## WHAT TO WORK ON
Which lines run from the one containing "Given: Click the Sat - 20:00 showtime text" to the end of the entries? Quote them exactly, and nothing else.

┌─ DATA FOR PROCESSING

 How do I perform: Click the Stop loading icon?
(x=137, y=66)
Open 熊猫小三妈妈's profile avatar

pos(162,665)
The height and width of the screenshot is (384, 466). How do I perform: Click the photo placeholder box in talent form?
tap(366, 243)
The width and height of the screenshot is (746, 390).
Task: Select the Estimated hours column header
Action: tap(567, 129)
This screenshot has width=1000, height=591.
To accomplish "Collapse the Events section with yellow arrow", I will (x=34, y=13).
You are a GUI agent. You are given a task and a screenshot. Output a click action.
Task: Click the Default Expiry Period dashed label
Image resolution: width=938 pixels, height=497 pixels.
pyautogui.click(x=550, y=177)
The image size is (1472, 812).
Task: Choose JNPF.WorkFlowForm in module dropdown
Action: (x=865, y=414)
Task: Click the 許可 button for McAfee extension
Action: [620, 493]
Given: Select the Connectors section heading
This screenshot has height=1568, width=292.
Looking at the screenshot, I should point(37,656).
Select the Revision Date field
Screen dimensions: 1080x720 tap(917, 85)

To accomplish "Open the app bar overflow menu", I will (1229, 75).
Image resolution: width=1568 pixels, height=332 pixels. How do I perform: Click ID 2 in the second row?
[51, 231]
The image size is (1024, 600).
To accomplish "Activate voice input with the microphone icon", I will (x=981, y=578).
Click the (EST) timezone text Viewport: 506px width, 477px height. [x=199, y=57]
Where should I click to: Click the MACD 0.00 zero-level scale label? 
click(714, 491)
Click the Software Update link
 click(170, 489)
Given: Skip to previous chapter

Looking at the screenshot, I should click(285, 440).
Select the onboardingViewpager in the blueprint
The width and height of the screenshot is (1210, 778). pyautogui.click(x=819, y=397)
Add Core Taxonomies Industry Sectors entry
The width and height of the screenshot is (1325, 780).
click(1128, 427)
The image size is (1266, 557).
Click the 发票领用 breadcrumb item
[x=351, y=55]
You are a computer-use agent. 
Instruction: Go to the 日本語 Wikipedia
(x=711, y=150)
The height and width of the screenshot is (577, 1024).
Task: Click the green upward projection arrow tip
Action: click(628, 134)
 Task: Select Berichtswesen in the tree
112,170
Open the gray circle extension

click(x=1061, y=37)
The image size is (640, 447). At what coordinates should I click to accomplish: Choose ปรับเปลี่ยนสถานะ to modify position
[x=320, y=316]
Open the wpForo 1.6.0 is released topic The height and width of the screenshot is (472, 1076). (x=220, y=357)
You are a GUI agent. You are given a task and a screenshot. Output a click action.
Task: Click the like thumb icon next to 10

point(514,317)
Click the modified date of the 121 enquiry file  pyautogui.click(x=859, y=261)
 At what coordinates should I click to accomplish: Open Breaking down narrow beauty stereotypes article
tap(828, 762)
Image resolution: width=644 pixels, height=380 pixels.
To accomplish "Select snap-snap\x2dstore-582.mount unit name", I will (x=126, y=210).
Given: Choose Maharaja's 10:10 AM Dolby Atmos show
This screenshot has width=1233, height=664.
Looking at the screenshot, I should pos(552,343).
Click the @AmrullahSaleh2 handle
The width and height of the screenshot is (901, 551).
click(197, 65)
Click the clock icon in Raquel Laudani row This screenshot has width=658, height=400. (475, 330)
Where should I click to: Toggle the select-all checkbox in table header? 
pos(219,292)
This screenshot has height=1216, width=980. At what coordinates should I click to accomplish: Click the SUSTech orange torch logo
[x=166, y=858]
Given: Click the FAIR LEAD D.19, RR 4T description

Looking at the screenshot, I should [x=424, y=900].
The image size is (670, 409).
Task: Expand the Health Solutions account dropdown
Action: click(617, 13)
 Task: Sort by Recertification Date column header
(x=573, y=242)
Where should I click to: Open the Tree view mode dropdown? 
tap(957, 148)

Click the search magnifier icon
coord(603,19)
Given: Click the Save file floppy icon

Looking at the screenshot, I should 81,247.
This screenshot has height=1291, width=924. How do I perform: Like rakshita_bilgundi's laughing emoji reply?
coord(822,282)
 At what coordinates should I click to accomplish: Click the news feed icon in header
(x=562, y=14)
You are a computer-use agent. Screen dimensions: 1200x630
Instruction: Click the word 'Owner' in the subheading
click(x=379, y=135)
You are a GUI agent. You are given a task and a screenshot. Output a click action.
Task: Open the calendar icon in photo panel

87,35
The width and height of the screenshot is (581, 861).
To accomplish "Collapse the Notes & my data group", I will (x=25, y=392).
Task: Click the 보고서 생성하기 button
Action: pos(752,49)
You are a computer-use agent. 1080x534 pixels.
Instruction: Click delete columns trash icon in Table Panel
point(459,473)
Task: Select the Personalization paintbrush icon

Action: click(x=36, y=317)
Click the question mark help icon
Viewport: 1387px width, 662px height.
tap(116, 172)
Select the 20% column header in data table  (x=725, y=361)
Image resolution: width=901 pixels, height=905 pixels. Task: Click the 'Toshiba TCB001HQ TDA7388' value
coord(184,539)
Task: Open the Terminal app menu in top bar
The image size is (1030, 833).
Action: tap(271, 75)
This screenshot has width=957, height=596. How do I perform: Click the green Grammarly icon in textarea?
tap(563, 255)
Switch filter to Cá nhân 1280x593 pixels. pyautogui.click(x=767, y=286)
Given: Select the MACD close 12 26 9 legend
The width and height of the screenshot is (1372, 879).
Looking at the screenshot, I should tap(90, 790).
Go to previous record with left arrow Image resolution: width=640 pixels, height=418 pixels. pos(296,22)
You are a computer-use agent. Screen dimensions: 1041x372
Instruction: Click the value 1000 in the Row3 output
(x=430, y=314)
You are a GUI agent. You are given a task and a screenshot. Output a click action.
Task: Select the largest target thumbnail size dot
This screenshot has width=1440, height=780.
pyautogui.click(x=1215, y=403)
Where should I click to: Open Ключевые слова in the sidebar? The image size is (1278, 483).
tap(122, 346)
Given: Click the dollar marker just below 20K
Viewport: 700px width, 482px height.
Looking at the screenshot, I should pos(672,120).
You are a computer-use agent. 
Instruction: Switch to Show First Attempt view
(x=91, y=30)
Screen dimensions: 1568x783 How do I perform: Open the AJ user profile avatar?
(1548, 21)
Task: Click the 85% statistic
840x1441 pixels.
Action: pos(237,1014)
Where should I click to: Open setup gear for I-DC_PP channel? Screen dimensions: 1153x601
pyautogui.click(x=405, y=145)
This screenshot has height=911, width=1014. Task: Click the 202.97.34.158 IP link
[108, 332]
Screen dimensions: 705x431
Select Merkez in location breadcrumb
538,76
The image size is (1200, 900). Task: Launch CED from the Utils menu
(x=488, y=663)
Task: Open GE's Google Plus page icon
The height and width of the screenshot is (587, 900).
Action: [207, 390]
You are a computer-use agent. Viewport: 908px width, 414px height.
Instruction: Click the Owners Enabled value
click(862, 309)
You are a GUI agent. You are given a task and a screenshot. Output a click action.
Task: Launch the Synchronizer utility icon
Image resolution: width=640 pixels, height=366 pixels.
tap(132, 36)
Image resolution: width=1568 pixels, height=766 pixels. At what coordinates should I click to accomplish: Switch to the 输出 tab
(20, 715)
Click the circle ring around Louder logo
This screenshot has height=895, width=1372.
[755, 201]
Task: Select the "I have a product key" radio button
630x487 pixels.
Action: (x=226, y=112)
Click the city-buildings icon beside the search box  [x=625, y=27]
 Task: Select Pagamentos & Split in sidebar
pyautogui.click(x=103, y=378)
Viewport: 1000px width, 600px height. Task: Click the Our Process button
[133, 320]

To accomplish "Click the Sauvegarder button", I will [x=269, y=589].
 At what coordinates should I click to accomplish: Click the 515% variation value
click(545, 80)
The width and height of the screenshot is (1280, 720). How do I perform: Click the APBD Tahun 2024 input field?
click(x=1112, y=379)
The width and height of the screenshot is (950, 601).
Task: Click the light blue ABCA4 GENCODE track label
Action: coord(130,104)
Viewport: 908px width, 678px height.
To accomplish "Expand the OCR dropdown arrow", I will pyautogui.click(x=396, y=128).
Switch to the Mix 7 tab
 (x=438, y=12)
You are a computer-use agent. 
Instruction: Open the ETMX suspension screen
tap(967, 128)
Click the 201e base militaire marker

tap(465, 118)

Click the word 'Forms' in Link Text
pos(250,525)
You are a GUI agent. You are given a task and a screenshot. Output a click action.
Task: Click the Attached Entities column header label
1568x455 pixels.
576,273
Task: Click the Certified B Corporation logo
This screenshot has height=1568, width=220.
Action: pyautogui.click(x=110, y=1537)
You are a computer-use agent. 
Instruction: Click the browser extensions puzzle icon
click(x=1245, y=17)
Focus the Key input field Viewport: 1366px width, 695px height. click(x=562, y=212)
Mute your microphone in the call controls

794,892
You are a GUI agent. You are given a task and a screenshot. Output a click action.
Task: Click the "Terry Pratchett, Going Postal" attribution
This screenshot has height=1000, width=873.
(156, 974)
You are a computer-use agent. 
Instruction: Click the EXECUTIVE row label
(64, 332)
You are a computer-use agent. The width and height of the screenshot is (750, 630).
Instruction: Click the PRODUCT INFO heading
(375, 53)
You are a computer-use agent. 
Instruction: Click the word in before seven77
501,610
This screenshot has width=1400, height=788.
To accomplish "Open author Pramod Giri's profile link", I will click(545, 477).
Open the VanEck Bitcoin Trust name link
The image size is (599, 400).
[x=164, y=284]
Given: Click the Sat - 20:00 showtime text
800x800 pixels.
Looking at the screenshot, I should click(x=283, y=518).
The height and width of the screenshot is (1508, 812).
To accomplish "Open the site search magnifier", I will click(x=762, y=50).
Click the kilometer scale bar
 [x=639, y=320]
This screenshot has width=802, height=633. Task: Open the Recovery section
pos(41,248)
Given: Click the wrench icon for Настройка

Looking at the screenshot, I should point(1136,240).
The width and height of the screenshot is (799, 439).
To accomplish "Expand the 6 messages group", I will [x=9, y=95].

└─

## ANSWER BELOW
Given: Click the Sat - 20:00 showtime text
800x800 pixels.
Looking at the screenshot, I should click(x=283, y=518).
The height and width of the screenshot is (1508, 812).
To accomplish "Open the site search magnifier", I will click(x=762, y=50).
Click the kilometer scale bar
 [x=639, y=320]
This screenshot has width=802, height=633. Task: Open the Recovery section
pos(41,248)
Given: Click the wrench icon for Настройка

Looking at the screenshot, I should point(1136,240).
The width and height of the screenshot is (799, 439).
To accomplish "Expand the 6 messages group", I will [x=9, y=95].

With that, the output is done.